The campaign is perfectly timed to match the current and growing criticism of the practice of airbrushing. In recent times we have seen an increase in the numbers of celebrities e.g. Madonna, Jessica Simpson and Britney Spears who have recetnly appeared in the media 'au natural' .  View Britney Spears

From the celebrity world, the trend has now filtered down to the High Street, using the caption "We've not messed with natural beauty; this image is un-airbrushed. What do you think?"

The Debenham's campaign show 3 photos of a bikini-clad models, the original image, the retouched version and a central picture showing the 'flaws' that would in general be airbrushed out.  The corrected 'flaws' included slimmed and toned arms, thighs and waist, perfect hair, spotless skin and a bigger bust.

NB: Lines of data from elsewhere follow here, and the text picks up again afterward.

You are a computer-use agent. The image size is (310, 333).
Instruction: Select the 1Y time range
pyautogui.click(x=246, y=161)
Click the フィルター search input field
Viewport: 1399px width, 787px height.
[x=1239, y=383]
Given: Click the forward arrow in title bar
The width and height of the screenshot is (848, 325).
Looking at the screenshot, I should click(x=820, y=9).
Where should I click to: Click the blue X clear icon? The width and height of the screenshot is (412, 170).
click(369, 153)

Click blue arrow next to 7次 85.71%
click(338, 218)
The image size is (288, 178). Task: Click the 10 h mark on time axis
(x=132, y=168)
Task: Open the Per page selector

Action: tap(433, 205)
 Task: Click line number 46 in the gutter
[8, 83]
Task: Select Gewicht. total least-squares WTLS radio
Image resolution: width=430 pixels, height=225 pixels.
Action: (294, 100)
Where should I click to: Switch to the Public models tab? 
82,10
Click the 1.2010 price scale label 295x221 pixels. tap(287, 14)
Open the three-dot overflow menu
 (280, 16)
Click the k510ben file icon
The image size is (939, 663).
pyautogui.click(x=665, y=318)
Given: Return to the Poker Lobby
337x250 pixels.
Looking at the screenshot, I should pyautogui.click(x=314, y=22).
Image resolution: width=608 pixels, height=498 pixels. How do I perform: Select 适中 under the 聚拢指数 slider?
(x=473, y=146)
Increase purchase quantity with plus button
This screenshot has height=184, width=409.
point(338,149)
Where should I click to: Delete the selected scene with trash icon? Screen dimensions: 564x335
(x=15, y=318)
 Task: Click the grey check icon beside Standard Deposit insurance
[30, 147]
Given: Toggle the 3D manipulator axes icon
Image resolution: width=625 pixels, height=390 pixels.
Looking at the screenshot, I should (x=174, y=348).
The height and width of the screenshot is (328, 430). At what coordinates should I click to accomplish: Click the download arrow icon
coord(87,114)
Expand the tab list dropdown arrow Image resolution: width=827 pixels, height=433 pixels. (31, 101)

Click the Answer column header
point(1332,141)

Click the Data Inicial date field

This does give rise to the question, 'is the general public ready to see "real" pictures rather than those that are impossible to achieve without the use of digital manipulation.

The "before and after" pictures will be introduced into stores around the country over the next few weeks,. It will be interesting to see if there introduction influences how retailers use images in the future.

Jo Swinson, a Liberal Democrat MP and co-founder of the Campaign for Body Confidence, said: "More and more people are realising that airbrushing and other trickery are not necessary in order for women to look beautiful".

The Debenhams experiment may be considered brave, but it is unlikely to be ground braking. I suspect, in the short term at least, that the camera will continue to lie.